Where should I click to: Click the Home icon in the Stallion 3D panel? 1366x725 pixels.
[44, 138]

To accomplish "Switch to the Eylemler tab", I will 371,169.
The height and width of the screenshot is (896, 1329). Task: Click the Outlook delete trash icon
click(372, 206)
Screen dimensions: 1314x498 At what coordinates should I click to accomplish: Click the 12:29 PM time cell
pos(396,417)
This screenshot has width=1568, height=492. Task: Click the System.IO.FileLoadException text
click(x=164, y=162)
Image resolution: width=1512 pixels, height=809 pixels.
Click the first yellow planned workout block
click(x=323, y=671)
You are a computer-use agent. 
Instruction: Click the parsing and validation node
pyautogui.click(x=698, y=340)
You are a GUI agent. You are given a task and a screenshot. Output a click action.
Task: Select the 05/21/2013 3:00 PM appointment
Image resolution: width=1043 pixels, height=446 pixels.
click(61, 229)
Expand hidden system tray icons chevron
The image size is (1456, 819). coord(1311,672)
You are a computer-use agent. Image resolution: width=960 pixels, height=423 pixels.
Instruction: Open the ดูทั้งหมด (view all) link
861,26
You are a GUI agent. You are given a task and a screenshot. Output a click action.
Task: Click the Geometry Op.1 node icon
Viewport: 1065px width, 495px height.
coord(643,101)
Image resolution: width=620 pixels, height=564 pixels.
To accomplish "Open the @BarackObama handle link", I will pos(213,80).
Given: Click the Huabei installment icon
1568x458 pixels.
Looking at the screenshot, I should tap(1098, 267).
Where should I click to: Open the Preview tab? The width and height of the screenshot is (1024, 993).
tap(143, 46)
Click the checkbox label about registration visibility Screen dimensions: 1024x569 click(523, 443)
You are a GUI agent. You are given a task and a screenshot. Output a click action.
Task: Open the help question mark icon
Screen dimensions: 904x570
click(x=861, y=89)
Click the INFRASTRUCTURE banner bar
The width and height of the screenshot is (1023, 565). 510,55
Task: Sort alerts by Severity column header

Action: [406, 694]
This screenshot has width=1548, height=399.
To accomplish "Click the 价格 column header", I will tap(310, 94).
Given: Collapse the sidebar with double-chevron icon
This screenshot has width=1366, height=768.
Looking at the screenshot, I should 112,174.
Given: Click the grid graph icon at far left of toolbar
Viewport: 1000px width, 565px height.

* INSTRUCTION: Reproduce the entries without any change, beginning with the line containing "Click the INFRASTRUCTURE banner bar" and continuing through the end of the entries.

* TASK RESPONSE:
Click the INFRASTRUCTURE banner bar
The width and height of the screenshot is (1023, 565). 510,55
Task: Sort alerts by Severity column header

Action: [406, 694]
This screenshot has width=1548, height=399.
To accomplish "Click the 价格 column header", I will tap(310, 94).
Given: Collapse the sidebar with double-chevron icon
This screenshot has width=1366, height=768.
Looking at the screenshot, I should 112,174.
Given: Click the grid graph icon at far left of toolbar
Viewport: 1000px width, 565px height.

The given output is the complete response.